* Trecho do texto:

Essas ações acontecem em um quadro complexo, primeiro porque os prejuízos da desigualdade estão distribuídos de forma diferente entre as classes sociais, penalizando muito mais as camadas pobres da população. Além disso, não raro, a desigualdade é incorporada pelas próprias mulheres. A pandemia pode servir de reflexão sobre o quanto as mulheres foram penalizadas, independente da condição educacional ou social.
Não há como estabelecer, da noite para o dia, novas posturas profissionais entre homens e mulheres. Mas há muitas experiências exitosas que precisam ser valorizadas e ganhar visibilidade. Nosso desafio é multiplicá-las em grande escala.
No campo da universidade e da pesquisa científica, os números da desigualdade são bem conhecidos e mostram-se resistentes a mudanças quando o objetivo é chegar ao topo das carreiras.
Levantamento recente do Grupo de Estudos Multidisciplinares de Ações Afirmativas (Gemaa), da Universidade Estadual do Rio de Janeiro (UERJ), referenda o que já se sabe sobre a presença das mulheres nos cursos de pós-graduação (veja aqui).
O trabalho abrange os 105.575 docentes vinculados aos cursos de pós-graduação em 80 áreas de conhecimento. Em somente 34% dessas áreas, as mulheres estão presentes em quantidades semelhantes ou superiores aos homens. No conjunto de docentes que dão aula nos cursos de pós-graduação, os homens correspondem a 58% do total.
A escala que compara as participações masculina e feminina nos cursos de pós-graduação tem no seu extremo as engenharias Naval e Oceânica, nas quais a presença masculina é de 96%. Na outra ponta da classificação está o curso de Fonoaudiologia, com forte predominância feminina (85%). Entre os dois, a constatação mais preocupante coloca à prova os esforços em busca do marco civilizatório que é a redução da desigualdade. As áreas incluídas na categoria STEM, da sigla em inglês para Science, Technology, Engineering and Mathematics, continuam, assim como no passado, um espaço majoritariamente ocupado por homens. Essa realidade está marcada de forma particular nas engenharias Elétrica (89%), Mecânica (86%), ou Aeroespacial (85%). Nas ditas ciências básicas, a comparação também segue comportamentos tradicionais, em um padrão onde a Física (85%) e a Matemática (78%) continuam com forte predominância masculina, preponderância que se reduz na Química (67%) e na Biologia Geral (45%).

* Dados exibidos:
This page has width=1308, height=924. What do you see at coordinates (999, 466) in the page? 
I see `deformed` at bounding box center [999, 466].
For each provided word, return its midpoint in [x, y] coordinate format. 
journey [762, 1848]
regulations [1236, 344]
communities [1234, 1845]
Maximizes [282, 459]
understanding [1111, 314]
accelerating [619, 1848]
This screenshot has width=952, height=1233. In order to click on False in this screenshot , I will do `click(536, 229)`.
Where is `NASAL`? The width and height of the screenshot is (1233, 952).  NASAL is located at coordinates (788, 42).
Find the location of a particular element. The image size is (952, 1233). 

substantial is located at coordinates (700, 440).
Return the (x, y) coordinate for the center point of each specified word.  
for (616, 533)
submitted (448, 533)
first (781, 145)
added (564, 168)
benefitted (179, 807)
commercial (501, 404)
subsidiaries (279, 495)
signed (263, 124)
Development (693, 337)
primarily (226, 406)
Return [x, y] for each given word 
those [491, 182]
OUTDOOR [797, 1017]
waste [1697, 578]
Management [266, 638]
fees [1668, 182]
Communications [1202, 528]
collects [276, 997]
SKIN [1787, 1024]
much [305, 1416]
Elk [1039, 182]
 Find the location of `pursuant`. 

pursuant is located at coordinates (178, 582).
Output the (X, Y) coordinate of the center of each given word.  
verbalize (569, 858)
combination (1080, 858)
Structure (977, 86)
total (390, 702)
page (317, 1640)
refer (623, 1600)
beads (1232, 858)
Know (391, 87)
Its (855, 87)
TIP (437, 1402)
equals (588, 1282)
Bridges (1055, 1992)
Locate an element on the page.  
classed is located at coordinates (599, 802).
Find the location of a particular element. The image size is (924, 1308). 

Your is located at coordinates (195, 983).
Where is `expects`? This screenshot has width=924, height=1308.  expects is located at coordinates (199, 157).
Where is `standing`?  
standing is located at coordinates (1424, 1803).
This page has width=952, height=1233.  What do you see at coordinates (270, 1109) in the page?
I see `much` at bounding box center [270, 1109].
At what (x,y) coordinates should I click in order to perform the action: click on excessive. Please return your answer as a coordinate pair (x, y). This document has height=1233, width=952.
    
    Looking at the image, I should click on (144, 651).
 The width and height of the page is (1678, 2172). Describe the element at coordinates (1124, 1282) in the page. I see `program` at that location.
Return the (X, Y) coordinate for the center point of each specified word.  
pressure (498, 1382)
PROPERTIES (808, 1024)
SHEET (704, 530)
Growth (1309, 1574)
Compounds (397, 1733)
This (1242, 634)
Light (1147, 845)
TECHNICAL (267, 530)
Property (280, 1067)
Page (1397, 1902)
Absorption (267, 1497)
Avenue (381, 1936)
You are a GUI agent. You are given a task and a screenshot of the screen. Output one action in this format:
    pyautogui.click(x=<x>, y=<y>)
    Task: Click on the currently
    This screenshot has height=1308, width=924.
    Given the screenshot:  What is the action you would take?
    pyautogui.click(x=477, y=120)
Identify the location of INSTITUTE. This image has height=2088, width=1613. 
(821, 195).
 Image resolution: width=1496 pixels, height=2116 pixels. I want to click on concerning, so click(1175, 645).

* Tarefa proposta: Retome o texto sobre a desigualdade entre homens e mulheres na pós-graduação, dando sequência a partir da última frase apresentada.

* Resposta:
O Prêmio “Carolina Bori Ciência & Mulher”, de 2022/23, da Sociedade Brasileira para o Progresso da Ciência (SBPC), foi uma demonstração de quanto as intuições educacionais e cientificas podem colaborar nesse processo. A edição voltada para meninas de ensino médio e de graduação registrou quase 500 candidatas indicadas, de diversos pontos do Brasil. Ações dessa natureza são um chamado às jovens com potencial para se tornarem protagonistas de um novo momento de afirmação da cidadania.
Visam mudar um cenário no qual milhares de mulheres que podem contribuir para a valiosa força de trabalho qualificada das universidades, fator essencial para uma sociedade que almeja abandonar o subdesenvolvimento, fazem suas opções baseadas em papéis não mais tradicionais. Importante destacar aqui o papel de muitos cientistas destacados engajados na equidade na ciência.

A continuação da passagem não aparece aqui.